Here are the major steps in designing and forming a CIC: 

    1. Complete a feasibility study (you should have a high quality feasibility study completed - they are different from an actuary report which is often also needed). 
    2. Feasibility studies are best done before you commit to engage a formation and management provider; 
    3. If a captive program appears viable, select service providers (this can be done on a negotiated basis as is customary while keeping costs very reasonable, or the feasibility study can be used to get competing quotes - note some of the very best service providers are busy and may not respond to requests for quote, not to mention the level of service and expertise varies so greatly among providers that quotes are never apples-to-apples anyway;  
    4. Determine optimum ownership structure and entities to incorporate asset protection and estate planning goals - this should be part of a high quality feasibility study but generally is left up to you and other advisers as most captive industry professionals do not truly have associated expertise to weigh in reliably in tax, wealth transfer and estate planning areas;
    5. If the tax implications are of material concern, consider obtaining a tax opinion from a qualified CPA or lawyer, or consider requesting a IRS Private Letter Ruling before proceeding with formation.
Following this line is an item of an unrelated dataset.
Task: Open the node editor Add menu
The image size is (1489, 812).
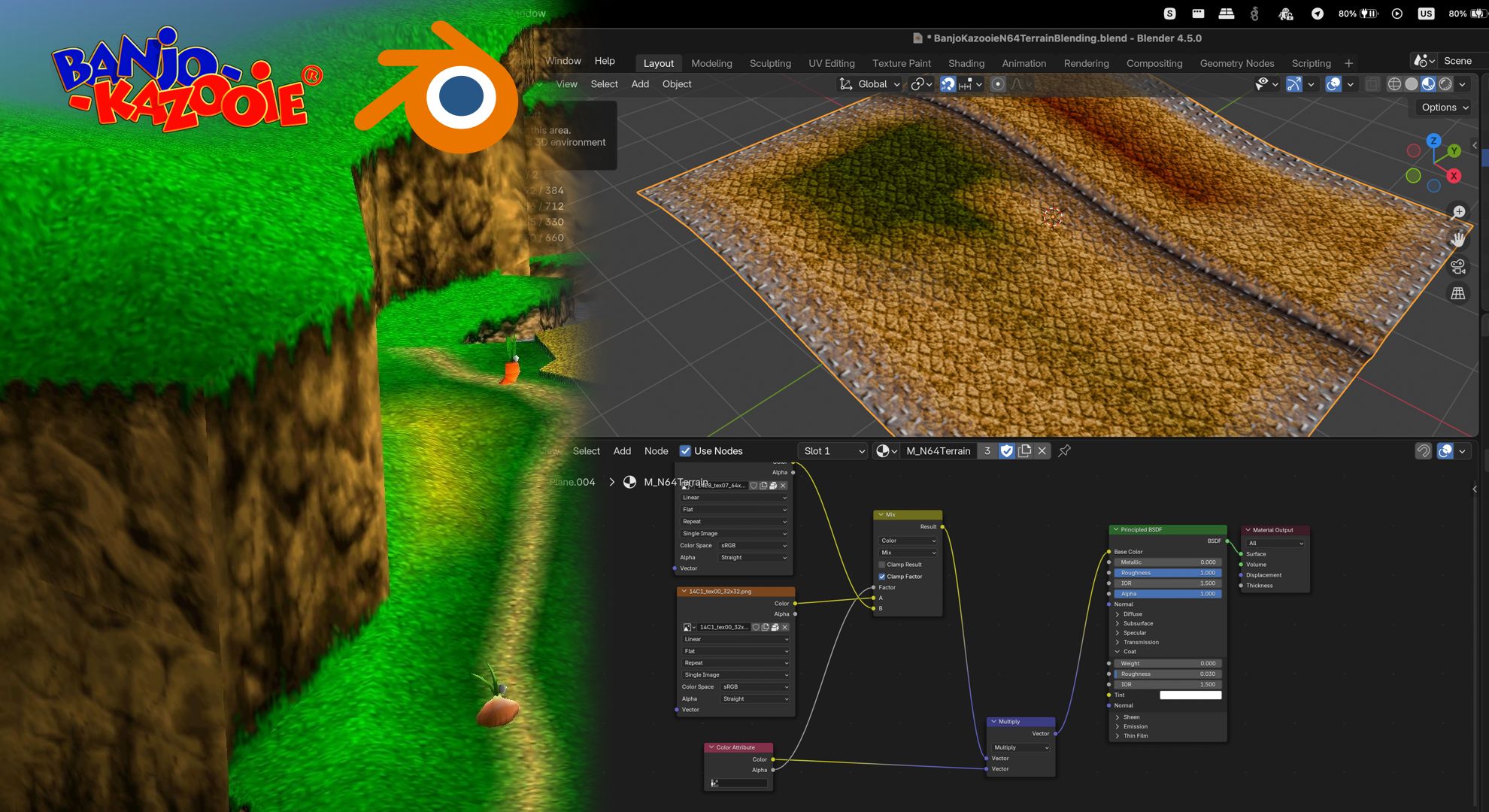Action: pos(622,451)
Note this is rarely done due to the extra costs and delay involved, especially if your captive design meets with published IRS or applicable country revenue officer  safe harbors;
    6. Conduct informal pre-application evaluations with domiciles the feasibility study suggests if this was not part of the feasibility study process. Domicile selection is mission critical to assure efficiency and flexibility of operations, avoid unexpected costs and delays, have investment and distribution discretion expected, and assure a smooth and efficient wind-up; 
    7. Select the domicile, then begin the formal application process - assemble personal and business documentation needed to apply for a captive insurance company license (every domicile requires slightly different information).  Domicile related formation fees start around $2500 and exceed $10,000 in many jurisdictions;
    8. Larger established captive management firms  generally charge at least $25,000 for forming a small captive insurance company; and these fees are in addition to any domicile fees, the fees of other involved professionals and often even the feasibility study;
    9. Minimum required start up capital varies between domiciles and the availability of cell or series captive programs to participate with;
    10. Start up capital for small simple CICs ranges from $10,000 to $250,000 or more depending on domicile selection, type of captive, and ownership structure - this capital generally must be in a segregated account before a license application will be approved and the captive can commence doing insurance business;
    11. A labor intensive portion of forming a captive is assembling required documentation (such as owner/director affidavits, bios and disclosures, insured financials, policies, reinsurance agreements, conflict of interest policy, code of ethics, investment policy, corporate formation documents, organizational minutes, business plan, financial proformas, background checks, anti-money laundering affidavits, professional recommendation letters, proof of citizenship and residency, etc);
    12. Once the required entities are formed (the captive entity as well as the entity and/or trusts created to own the captive) and a captive insurance application submitted, substantial additional steps are required in connection with commencing captive operations if you want your captive operations and foundational documentation to meet best practice standards;  
    13. Some of the many formation and start-up related tasks include obtaining tax ID #s, opening bank accounts, depositing initial capital, issuing purchase orders for captive lines of coverages, authorizing premium levels, invoicing covered insureds, setting up the captive accounting system, creating an operating and procedure manual, adopting business plan and budgets, making necessary tax elections, conducting associated formation meetings and organizing the entity corporate books, and many other activities needed to properly commence and document  captive insurance company formation and commencement of operations.